Discover The Truth About Unemployment Credit Card Insurance

By Leo Rodriguez Nov 8, 2023

Unemployment credit card insurance promises payment assistance if you lose your job. However, are there cheaper alternatives that could save you time and money? We take a dive into these protective measures.

Involuntary unemployment credit card (IUCC) insurance is an intriguing concept. Imagine losing your job and an insurance company steps in to cover your credit card payments. Sounds ideal? Wait till you weigh in the costs and alternatives.

Many credit card companies present IUCC insurance as an additional offering, usually facilitated by a third-party insurance provider. It pledges to cater to the minimum monthly payment on your card for a specified duration or up to a capped amount, given the condition that you were not rendered jobless by your actions or that you are not self-employed. The cost fluctuates between firms but typically eats up about 1% of your outstanding balance each month. However, purchases are only valid while you still hold a job and a waiting period could be applied before the benefits commence.

Noticeably, IUCC insurance is frequently incorporated with other credit insurance packages, such as credit life and credit disability coverage. Despite its partial availability in Canada and elsewhere, its popularity in the United States has significantly waned, making way for a surge of debt or payment protection plans sold directly by credit card companies without the interference of third-party insurers. A 2011 report from the U.S. Government Accountability Office said, "Ten years ago, the largest credit card issuers rarely offered debt protection products and instead offered credit insurance, but today most issuers sell primarily debt protection products and rarely offer credit insurance to new customers."
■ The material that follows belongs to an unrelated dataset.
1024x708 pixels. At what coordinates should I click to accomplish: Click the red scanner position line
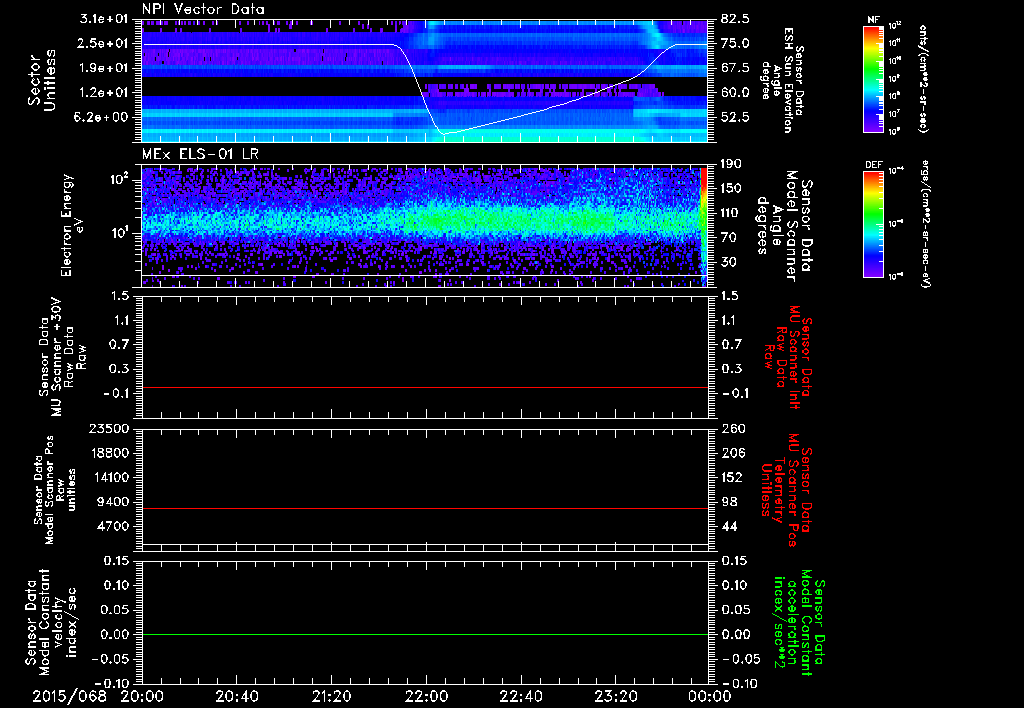pyautogui.click(x=425, y=509)
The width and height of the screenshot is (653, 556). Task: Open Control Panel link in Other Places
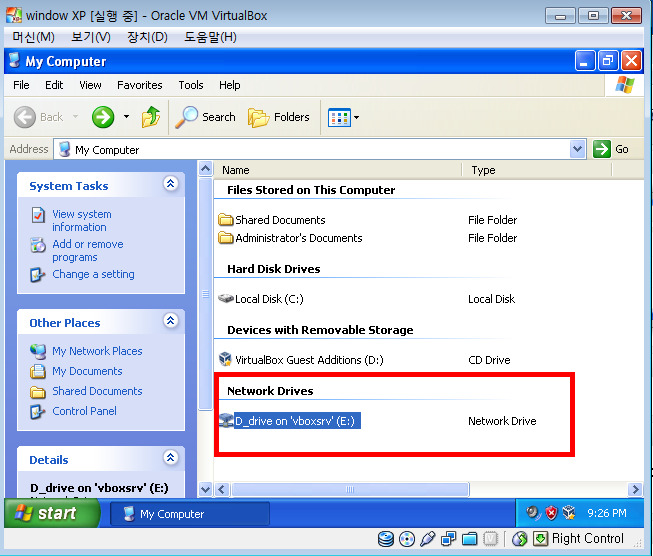click(x=84, y=411)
The suitability of IUCC insurance deeply depends on various factors. Unsurprisingly, these factors also directly relate to payment protection plans. Taking a hypothetical example, consider a $5,000 outstanding balance on your credit card with a required minimum monthly payment of 3% of the balance, or $150. If your credit card firm offers IUCC insurance for a premium equal to 1% of your balance per month, you are in line to pay $50, bringing your total monthly liability to $200 until you are laid off.
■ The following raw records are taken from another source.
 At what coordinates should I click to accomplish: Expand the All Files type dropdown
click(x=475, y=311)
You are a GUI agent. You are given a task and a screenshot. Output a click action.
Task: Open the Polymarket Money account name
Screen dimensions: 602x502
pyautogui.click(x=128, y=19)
Six non-layoff months would cost you $300 in insurance premiums alone. In comparison, if you were to save that $300, you might cover two months' worth of minimum payments, potentially providing breathing space until your next job.

Remember, insurance is not the only means to cover your monthly credit card bills. Alternatives exist that can be applied to payment protection plans. If the minimum monthly payment is not made, the credit card company can report delinquency to the credit bureaus, leading to a negative impact on the credit score. A host of ways to never miss your monthly payments range from calendar notations to automatic bill payments.

Financial experts often recommend maintaining an emergency fund equal to three to six months' worth of living expenses. This can act as a safety net, reducing dependence on such insurances.

So, is IUCC insurance the ideal way to safeguard yourself and your credit against layoffs? Perhaps not. It might be smarter to shore up finances now, even when your job seems secure because the best insurance could very well just be your own foresight and financial prudence.